Reproduce the listing line for line, beginning at its first line and stopping after the line that contains "(x=261, y=159)".

################

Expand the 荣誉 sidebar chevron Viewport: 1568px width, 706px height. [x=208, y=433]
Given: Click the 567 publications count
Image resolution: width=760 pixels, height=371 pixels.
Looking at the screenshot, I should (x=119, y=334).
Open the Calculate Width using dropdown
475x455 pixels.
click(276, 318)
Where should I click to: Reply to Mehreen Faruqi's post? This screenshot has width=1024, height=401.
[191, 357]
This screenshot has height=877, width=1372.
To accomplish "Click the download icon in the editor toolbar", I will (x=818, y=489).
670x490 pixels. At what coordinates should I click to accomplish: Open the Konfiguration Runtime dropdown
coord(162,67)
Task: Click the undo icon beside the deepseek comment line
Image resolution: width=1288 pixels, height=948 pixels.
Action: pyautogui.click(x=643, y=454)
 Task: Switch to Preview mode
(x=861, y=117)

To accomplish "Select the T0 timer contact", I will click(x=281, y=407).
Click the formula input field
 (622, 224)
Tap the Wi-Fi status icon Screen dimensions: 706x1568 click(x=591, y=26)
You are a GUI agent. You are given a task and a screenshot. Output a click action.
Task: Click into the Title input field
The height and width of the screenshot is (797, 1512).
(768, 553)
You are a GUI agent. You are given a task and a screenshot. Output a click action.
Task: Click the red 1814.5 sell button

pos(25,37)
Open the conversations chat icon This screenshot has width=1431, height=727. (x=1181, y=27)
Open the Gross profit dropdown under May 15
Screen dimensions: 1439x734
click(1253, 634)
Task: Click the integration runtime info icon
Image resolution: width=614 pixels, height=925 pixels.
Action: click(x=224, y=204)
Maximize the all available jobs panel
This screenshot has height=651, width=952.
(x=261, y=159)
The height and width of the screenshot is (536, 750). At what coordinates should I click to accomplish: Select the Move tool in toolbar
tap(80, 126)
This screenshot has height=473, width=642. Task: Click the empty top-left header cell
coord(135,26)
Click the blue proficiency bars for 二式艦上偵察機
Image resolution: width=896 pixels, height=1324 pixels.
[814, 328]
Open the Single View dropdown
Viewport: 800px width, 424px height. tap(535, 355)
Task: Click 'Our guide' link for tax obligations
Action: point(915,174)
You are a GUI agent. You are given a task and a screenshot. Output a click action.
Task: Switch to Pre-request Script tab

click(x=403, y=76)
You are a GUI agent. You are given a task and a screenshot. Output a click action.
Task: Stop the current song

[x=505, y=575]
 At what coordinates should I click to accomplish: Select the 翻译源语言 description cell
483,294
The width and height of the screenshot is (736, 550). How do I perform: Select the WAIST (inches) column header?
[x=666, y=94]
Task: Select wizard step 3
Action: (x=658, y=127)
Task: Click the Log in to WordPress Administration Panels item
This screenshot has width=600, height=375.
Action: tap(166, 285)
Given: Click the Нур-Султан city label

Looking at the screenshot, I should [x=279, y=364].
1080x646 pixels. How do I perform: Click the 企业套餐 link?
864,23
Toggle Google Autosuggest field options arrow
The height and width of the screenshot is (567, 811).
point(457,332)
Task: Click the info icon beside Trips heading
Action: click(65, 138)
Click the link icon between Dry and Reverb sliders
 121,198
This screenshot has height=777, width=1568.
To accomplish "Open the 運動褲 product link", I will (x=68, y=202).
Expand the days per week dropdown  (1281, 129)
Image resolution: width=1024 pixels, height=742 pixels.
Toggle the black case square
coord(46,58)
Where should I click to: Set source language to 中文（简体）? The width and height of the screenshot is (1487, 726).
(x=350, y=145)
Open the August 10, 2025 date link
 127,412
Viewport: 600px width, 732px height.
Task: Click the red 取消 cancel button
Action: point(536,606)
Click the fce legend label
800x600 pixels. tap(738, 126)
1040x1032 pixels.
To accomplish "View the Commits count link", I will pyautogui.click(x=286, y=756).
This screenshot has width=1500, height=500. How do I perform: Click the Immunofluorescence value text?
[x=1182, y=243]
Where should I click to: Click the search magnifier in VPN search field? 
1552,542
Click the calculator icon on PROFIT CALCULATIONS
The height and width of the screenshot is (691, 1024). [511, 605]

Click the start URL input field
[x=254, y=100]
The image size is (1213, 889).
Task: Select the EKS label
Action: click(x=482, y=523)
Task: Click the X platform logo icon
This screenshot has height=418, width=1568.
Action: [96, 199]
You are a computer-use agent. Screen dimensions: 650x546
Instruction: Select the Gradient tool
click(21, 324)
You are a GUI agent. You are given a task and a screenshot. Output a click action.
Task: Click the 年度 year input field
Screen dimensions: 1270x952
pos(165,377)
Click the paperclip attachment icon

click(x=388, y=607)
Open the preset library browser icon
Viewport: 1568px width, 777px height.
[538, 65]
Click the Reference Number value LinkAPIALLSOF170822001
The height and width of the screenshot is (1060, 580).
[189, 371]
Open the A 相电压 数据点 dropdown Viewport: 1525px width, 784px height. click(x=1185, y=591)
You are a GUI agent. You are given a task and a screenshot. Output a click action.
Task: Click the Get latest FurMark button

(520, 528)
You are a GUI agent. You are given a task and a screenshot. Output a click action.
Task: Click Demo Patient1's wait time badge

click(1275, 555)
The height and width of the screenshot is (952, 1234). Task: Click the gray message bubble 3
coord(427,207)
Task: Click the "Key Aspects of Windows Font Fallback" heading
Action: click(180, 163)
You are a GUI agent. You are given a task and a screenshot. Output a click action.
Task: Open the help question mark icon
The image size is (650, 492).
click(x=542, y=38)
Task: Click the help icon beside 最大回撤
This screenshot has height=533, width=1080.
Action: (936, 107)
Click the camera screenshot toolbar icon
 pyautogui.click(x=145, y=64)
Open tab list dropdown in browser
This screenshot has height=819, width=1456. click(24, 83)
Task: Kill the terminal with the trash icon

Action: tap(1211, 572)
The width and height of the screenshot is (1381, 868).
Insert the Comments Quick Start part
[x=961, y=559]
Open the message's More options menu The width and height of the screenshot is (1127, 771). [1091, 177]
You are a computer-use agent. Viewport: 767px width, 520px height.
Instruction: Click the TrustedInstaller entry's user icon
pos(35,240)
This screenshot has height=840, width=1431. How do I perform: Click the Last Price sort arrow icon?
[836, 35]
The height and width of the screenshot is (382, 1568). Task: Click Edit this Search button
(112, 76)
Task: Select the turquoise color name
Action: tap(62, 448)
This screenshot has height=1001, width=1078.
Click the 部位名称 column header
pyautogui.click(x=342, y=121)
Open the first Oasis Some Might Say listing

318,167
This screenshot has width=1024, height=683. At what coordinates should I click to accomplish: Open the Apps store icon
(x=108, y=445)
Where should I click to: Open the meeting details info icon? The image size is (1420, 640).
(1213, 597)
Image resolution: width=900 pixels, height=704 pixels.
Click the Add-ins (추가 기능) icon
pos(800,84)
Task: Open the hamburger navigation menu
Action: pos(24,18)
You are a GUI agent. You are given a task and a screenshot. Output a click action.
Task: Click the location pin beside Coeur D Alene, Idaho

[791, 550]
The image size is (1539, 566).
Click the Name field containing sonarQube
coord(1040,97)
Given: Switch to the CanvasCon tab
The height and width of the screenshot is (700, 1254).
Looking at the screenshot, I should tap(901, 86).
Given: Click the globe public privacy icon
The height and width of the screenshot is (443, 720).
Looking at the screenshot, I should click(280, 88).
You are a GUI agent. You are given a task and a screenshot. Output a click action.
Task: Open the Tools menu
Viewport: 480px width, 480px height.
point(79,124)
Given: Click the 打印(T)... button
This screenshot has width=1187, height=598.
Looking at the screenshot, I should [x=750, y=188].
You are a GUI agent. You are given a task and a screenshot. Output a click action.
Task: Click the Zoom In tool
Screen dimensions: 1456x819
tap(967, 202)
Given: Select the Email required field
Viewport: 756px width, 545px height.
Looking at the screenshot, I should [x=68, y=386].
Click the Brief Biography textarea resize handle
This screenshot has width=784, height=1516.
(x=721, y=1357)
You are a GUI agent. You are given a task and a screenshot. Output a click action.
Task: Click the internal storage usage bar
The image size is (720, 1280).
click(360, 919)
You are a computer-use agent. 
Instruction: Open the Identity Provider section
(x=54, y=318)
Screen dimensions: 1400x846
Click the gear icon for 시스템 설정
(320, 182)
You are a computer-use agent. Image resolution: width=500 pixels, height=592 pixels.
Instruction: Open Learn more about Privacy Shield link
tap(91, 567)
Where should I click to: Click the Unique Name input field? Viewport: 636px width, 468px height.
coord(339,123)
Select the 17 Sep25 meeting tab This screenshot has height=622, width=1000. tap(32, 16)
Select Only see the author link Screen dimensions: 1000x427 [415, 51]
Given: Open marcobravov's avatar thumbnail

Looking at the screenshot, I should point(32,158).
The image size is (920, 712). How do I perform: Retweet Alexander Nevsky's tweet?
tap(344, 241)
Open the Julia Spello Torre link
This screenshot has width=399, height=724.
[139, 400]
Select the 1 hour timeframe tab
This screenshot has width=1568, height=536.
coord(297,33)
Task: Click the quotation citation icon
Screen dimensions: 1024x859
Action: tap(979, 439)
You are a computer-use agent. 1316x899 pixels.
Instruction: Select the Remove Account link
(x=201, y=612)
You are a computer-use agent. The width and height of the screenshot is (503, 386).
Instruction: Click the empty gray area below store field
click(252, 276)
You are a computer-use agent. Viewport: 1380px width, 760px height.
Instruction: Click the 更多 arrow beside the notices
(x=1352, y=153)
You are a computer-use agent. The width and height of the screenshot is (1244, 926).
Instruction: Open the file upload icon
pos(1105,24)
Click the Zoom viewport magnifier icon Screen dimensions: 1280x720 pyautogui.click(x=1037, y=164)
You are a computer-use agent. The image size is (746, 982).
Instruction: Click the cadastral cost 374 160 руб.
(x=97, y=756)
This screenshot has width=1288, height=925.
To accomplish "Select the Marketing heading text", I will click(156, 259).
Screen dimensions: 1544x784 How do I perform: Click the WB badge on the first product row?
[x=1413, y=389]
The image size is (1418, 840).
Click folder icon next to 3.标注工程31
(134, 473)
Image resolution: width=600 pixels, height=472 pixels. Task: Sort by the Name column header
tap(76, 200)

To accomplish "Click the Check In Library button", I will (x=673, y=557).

################

• FINISHED ANSWER:
Expand the 荣誉 sidebar chevron Viewport: 1568px width, 706px height. [x=208, y=433]
Given: Click the 567 publications count
Image resolution: width=760 pixels, height=371 pixels.
Looking at the screenshot, I should (x=119, y=334).
Open the Calculate Width using dropdown
475x455 pixels.
click(276, 318)
Where should I click to: Reply to Mehreen Faruqi's post? This screenshot has width=1024, height=401.
[191, 357]
This screenshot has height=877, width=1372.
To accomplish "Click the download icon in the editor toolbar", I will (x=818, y=489).
670x490 pixels. At what coordinates should I click to accomplish: Open the Konfiguration Runtime dropdown
coord(162,67)
Task: Click the undo icon beside the deepseek comment line
Image resolution: width=1288 pixels, height=948 pixels.
Action: pyautogui.click(x=643, y=454)
 Task: Switch to Preview mode
(x=861, y=117)

To accomplish "Select the T0 timer contact", I will click(x=281, y=407).
Click the formula input field
 (622, 224)
Tap the Wi-Fi status icon Screen dimensions: 706x1568 click(x=591, y=26)
You are a GUI agent. You are given a task and a screenshot. Output a click action.
Task: Click into the Title input field
The height and width of the screenshot is (797, 1512).
(768, 553)
You are a GUI agent. You are given a task and a screenshot. Output a click action.
Task: Click the red 1814.5 sell button

pos(25,37)
Open the conversations chat icon This screenshot has width=1431, height=727. (x=1181, y=27)
Open the Gross profit dropdown under May 15
Screen dimensions: 1439x734
click(1253, 634)
Task: Click the integration runtime info icon
Image resolution: width=614 pixels, height=925 pixels.
Action: click(x=224, y=204)
Maximize the all available jobs panel
This screenshot has height=651, width=952.
(x=261, y=159)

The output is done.